There is potentially some protective value in a victim coming forward 20 years later and saying "that fucker molested me, check to see if he's doing it to anyone now," but that benefit doesn't require the statute to be lifted. Whether or not that fucker can be charged the victim is still perfectly capable of coming forward and saying "check him out, he's a bad guy!" Although really, even there, the whole "child molesters are huge repeat offenders" thing is more of a myth than not. Most of your run-of-the-mill crooks are as likely to repeat their crime as child molesters are.
meaningful in practice
Date: 2006-03-14 11:00 pm (UTC)I could be wrong, of course... when I did jury duty, the big surprise to me was how much faith the other jurors had in their personal impressions of how trustworthy witnesses were. I mean, I was "He could be fudging, she could be, both might be... what was the timeline and physical evidence again?", but plenty of folks were "He was definitely a little shifty."
March 12, 1991
Date: 2006-03-14 09:55 pm (UTC)Re: March 12, 1991
Date: 2006-03-14 10:14 pm (UTC)Re: March 12, 1991
Date: 2006-03-15 07:10 am (UTC)no subject
Date: 2006-03-14 09:57 pm (UTC)Actually, this part all sounded pretty weird to me, until you explain that is happned in the 1830s (and, presumably, somewhere in the midwest) and not modern day America.
no subject
Date: 2006-03-15 12:20 am (UTC)no subject
Date: 2006-03-15 01:21 am (UTC)no subject
Date: 2006-03-15 02:55 pm (UTC)Just as its hard for me to prove where I was 15 years ago, its hard for us to prove someone who is long dead was gay in an era when that was considered to be a crime. Hard, but not impossible. One case between the greeks and Oscar Wilde springs to mind: Richard the Lionhearted was almost certainly shagging his minstel friend, not to mention he spent ten years avoiding his wife.

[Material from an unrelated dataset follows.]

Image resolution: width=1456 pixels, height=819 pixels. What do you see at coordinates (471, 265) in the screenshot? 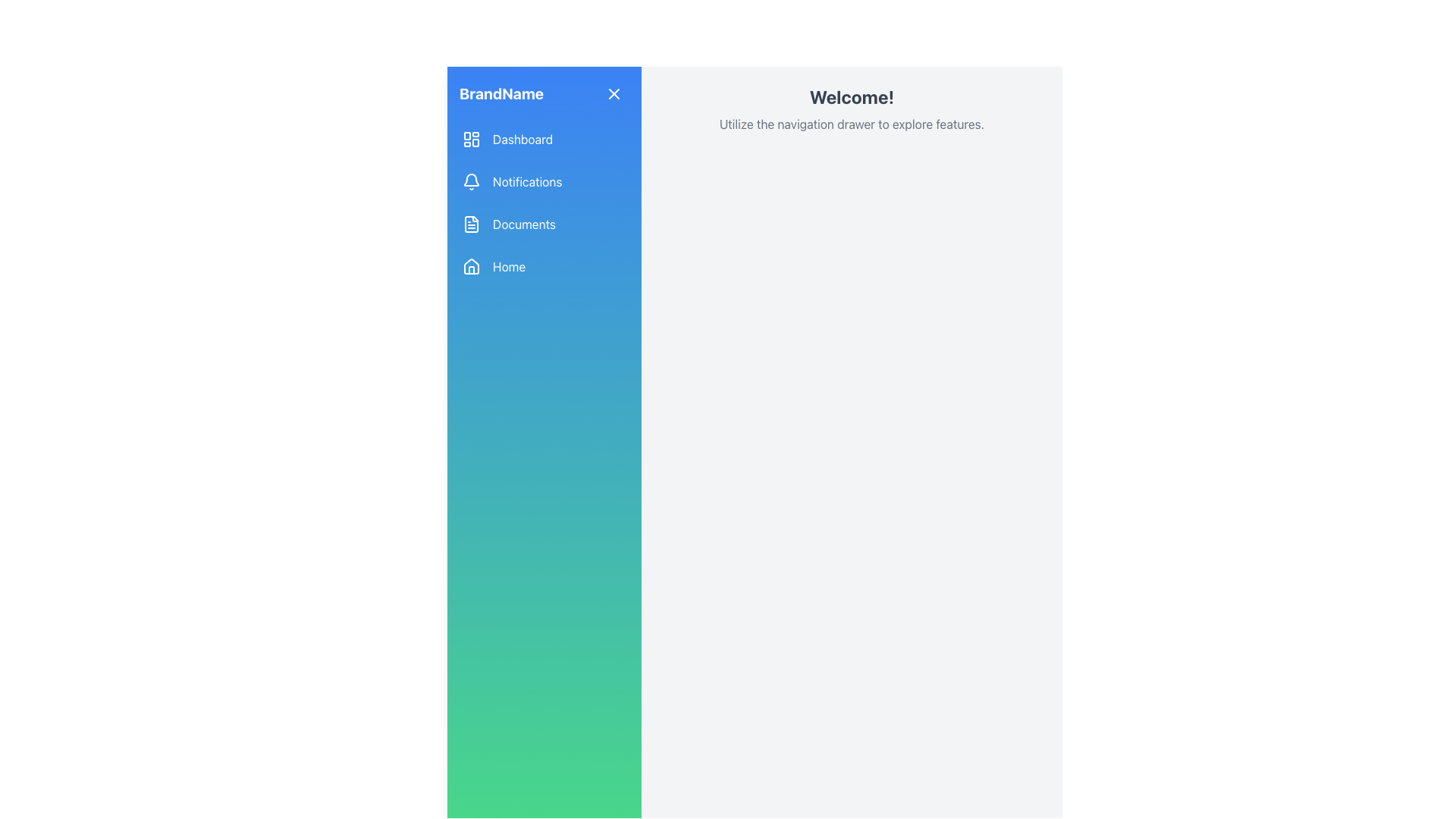
I see `the house icon in the Home navigation option within the sidebar, which features a triangular roof and rectangular base` at bounding box center [471, 265].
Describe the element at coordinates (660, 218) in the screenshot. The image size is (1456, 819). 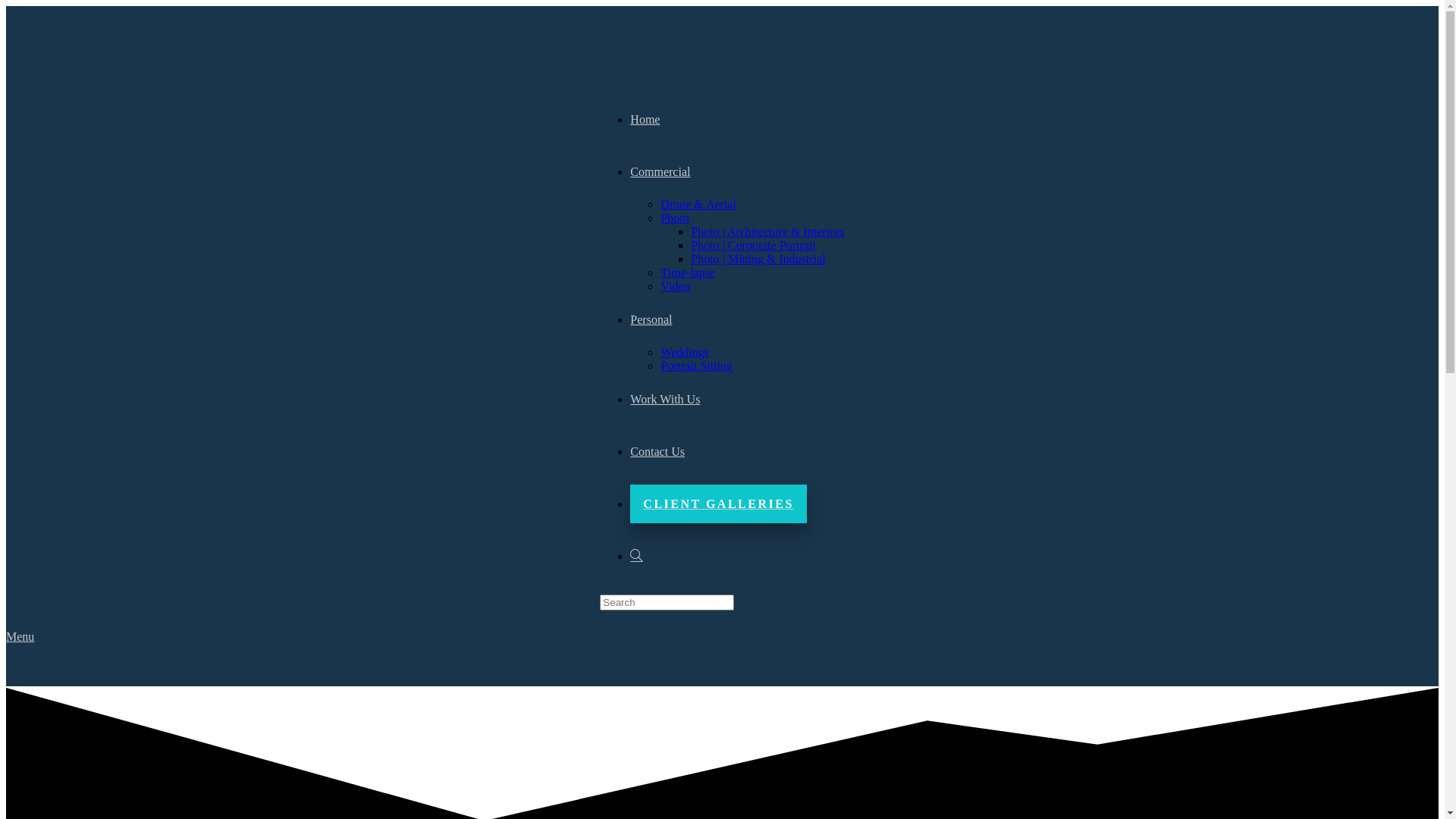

I think the author in question is showing homophobic tendancies if she feels the need to say that Abe wasn't gay. Sure, lots of men expressed affection for each other back then and shared beds due to lack of bedspace. Does it make them gay? No. Does it make them not gay? No again. I think common sense says that some were and some weren't. Sadly, bigots tend not to respond well to what I consider to be common sense.
no subject
Date: 2006-03-15 04:11 pm (UTC)Not at all. Charles says that Ms. Goodwin says there is insufficient evidence to say they were having sex, despite the obvious affection. Allison Weir says the same thing about Elizabeth I and Robert Dudley in one of her books on Elizabeth I.